Un jour qu’il lisait le Courrier des États-Unis, il trouva la solution rêvée.
Notre confrère d’Outre-Atlantique racontait qu’un innovateur avait eu la singulière imagination de chercher des cochons de lait criant dans les différents tons de la gamme. (1) En appuyant sur des touches qui, par leur mouvement, enfonçaient des pointes dans le dos de ces cochons de lait, on pouvait, disait le journal, obtenir un chant.
« J’ai trouvé ! » s’écria M. Halbrand, comme Archimède.
« J’ai perfectionné ! » eût-il mieux fait de dire.
Au fond, en effet, ce qu’il fit n’était qu’une imitation.
Il se dit qu’à force de patience, parmi les cris des divers animaux de la création, il devrait forcément arriver à retrouver les quatre-vingt-cinq sons que représentent les quatre-vingt-cinq touches d’un piano.
Et il les trouva.
Les notes aiguës furent données par des rats, les notes graves par des sangliers. Au milieu, il y avait des chiens-bémols, des renards-dièses. Tous ces animaux-notes étaient symétriquement attachés en une grande étable, dans des cases où, quasi immobilisés, ils recevaient sûrement l’atteinte des pointes que mettait en mouvement un clavecin très habilement disposé dans une salle du château.
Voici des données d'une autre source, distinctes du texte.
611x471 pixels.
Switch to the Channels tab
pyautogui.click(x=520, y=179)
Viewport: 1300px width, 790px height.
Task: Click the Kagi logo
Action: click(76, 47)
Le maître de la maison, lorsqu’il avait du monde, exécutait les sonates les plus compliquées sur le piano-animal. Il arrivait bien quelques accrocs, les jours, par exemple, où une fouine chargée d’un rôle de sol s’attaquait à son voisin, un blaireau chargé du la ; mais toutes ces querelles se noyaient dans la masse, et l’harmonie n’y perdait pas grand-chose.
Bien nourris, bien logés, les animaux à musique de M. Halbrand n’étaient, en somme, pas trop à plaindre. Ils s’ennuyaient cependant, et une tempête épouvantable couvait dans le piano.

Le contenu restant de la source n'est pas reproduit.